И вот – как в религии, образовании, искусстве мы смотрим наружу, так же мы поступаем и в общественных делах. Все хвалятся, что улучшают общество, а никто не меняется сам.


Общество не движется вперёд. Оно теряет на одном фланге столько же, сколько выигрывает на другом. Оно постоянно меняется: было варварским, стало цивилизованным, крестилось, разбогатело, увлеклось наукой, – но всё это не улучшение. За каждое приобретение мы чем-то жертвуем. Накопив новые умения, мы теряем врождённые инстинкты. Сравните благообразного, грамотного, мыслящего американца, у которого в кармане часы, карандаш и вексель, с голым туземцем из Новой Зеландии, владеющим дубиной, копьём, циновкой и одной двадцатой частью шалашика, – вы увидите: да, европеец приобрёл удобства, но утратил изначальную силу. Путешественники рассказывают, что если ударить дикаря топором, его рана через день-два затягивается, будто это удар по мягкой смоле, а европеец от этого же удара умирает.


Цивилизованный человек построил себе повозку, но потерял способность ходить пешком. Он держится на костылях, а не на собственных мышцах. У него дорогие швейцарские часы, но он не может ориентироваться по солнцу. Он обладает гринвичскими морскими таблицами, и, чувствуя, что при нужде их всегда поднимет, не знает ни одной звезды на небе. Он не различает солнцеворота, не знает толком даже равноденствия, и весь яркий годовой календарь не отзывается в его душе никаким «часовым механизмом». Его записные книжки ослабляют память, библиотеки перегружают остроумие, а страховые конторы словно бы увеличивают число несчастных случаев. Можно ли не усомниться, что машины не обременяют нас? Не утратили ли мы в изощрённости кое-что из энергии, а в христианстве, оформленном бюрократией и ритуалами, – кое-что от буйной первобытной добродетели? Каждый стойкий стоик был стоиком, а у нас, в христианском мире, где христианин?

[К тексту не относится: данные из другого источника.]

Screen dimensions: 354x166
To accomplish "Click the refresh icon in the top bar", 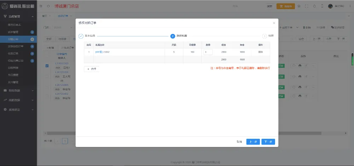I will point(48,6).
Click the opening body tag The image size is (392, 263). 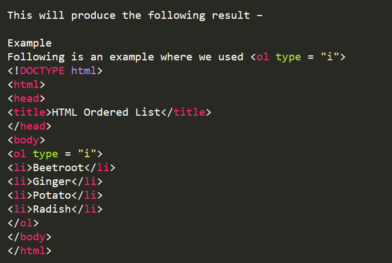(26, 140)
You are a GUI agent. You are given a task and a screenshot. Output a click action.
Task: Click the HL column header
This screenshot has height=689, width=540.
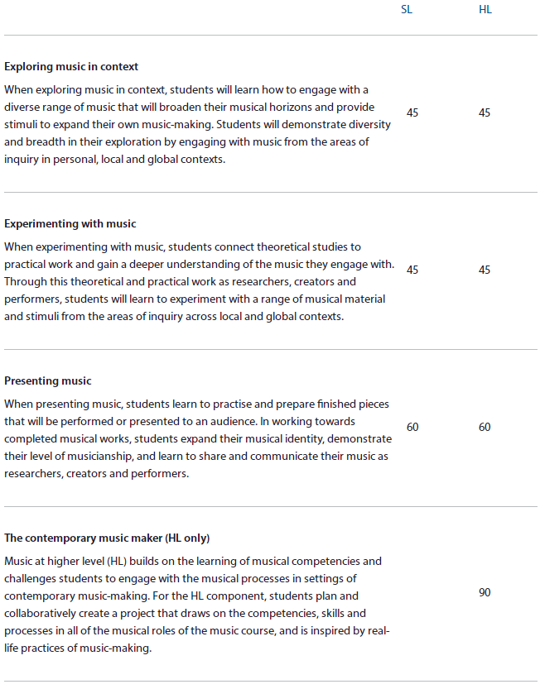pyautogui.click(x=485, y=10)
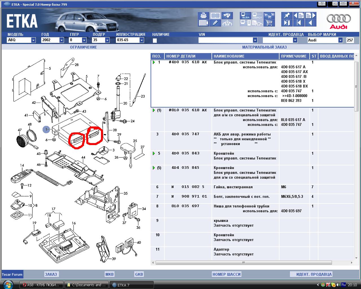Launch ELSA from the toolbar
The height and width of the screenshot is (289, 361).
(x=245, y=16)
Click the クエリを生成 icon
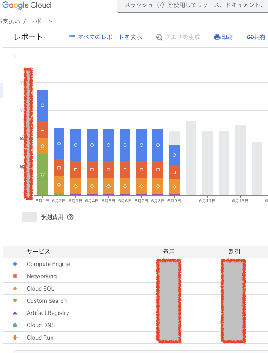 point(159,37)
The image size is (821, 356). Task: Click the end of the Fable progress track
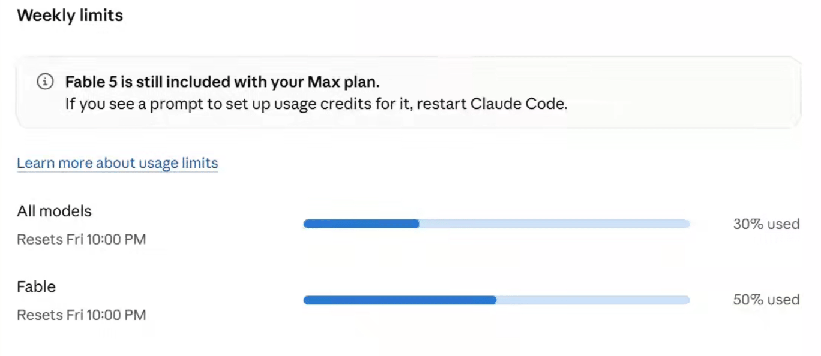coord(686,300)
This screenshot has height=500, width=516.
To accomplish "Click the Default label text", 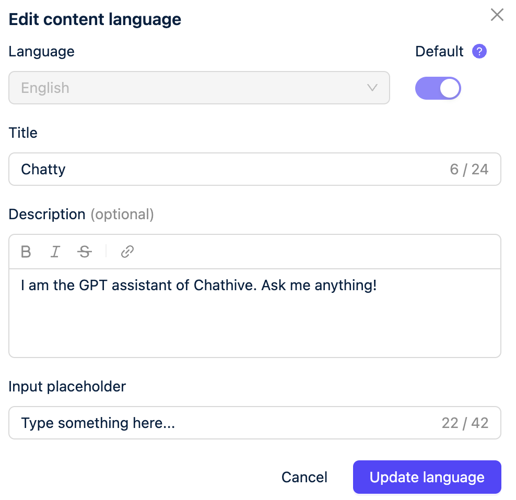I will point(439,52).
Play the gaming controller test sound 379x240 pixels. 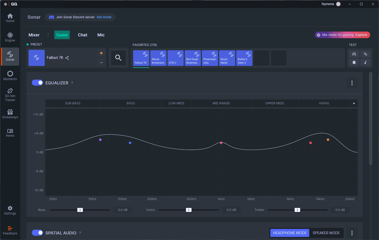pyautogui.click(x=354, y=54)
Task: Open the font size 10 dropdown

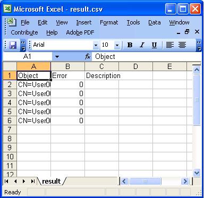Action: (x=117, y=45)
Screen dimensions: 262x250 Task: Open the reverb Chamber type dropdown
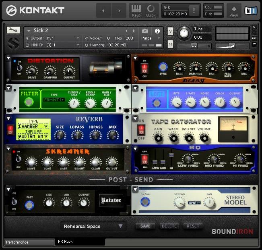[33, 126]
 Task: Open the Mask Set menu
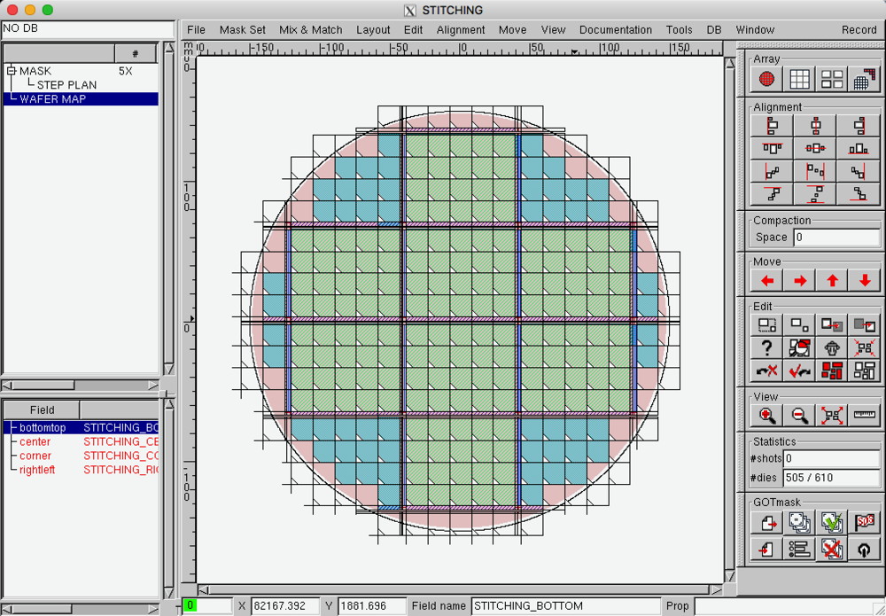pyautogui.click(x=242, y=29)
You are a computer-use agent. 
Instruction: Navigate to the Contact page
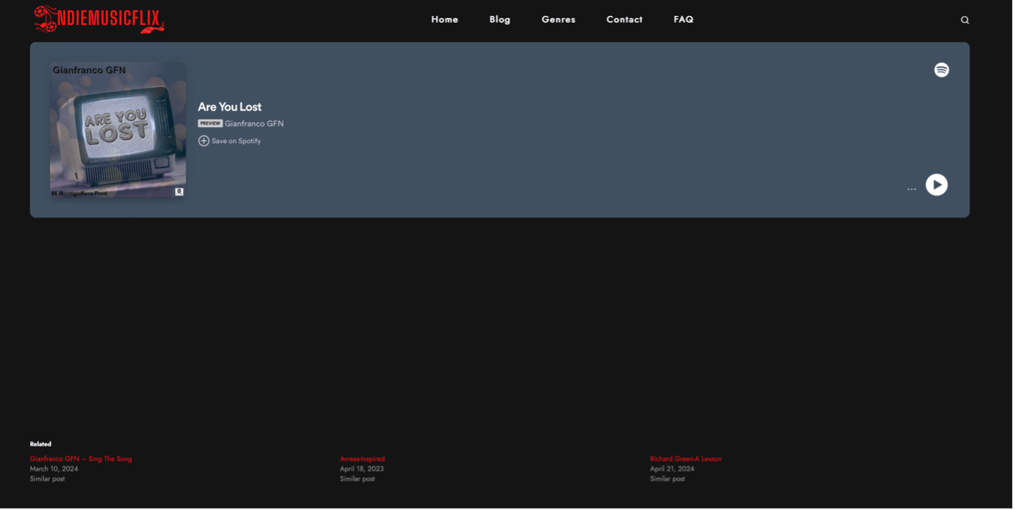[626, 20]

Нравственный критерий не колеблется так же, как не меняется планка человеческого роста. Не бывало великих людей больше, чем было когда-то. Есть поразительное равенство между первыми и последними героями, и никакое наше «просвещённое» XIX столетие не в силах воспитать больше, чем те, о ком писал Плутарх за двадцать с лишним веков до нас. Человеческий род не совершенствуется во времени. Фокион, Сократ, Анаксагор, Диоген были велики, но они не создали «клана». Тот, кто и правда из их круга, не будет назван их именем, а станет самим собой и заодно основателем новой школы. Искусства и изобретения эпох – это лишь её наряд, и они не делают людей сильнее. Вред, нанесённый техническими «улучшениями», может перекрыть их пользу. Гудзон и Беринг совершили такие открытия, пользуясь простыми лодками, что восхитили Перри и Франклина, и те при всей роскоши научно-технических снаряжений не превзошли их. Галилей с одним «театральным» телескопом увидел более чудную картину звёзд, чем кто-либо после него. Колумб открыл Новый Свет на небольшом судне без палубы. Забавно видеть, как из употребления исчезают и гибнут те самые средства и приборы, которые ещё недавно были сенсационной гордостью. Великий гений возвращается к сути человека. Мы считали, что прогресс военной науки – один из триумфов, но Наполеон завоевал Европу с помощью бивуака, по сути вернувшись к «голой отваге» и отбросив все громоздкие приспособления. «Невозможно иметь идеальную армию, – сказал он Лас Казасу, – не отменив вооружений, складов, интендантов, обозов, до тех пор, пока, в подражание римским легионам, солдат не будет получать зерно, молоть его на ручной мельнице и печь себе хлеб сам.»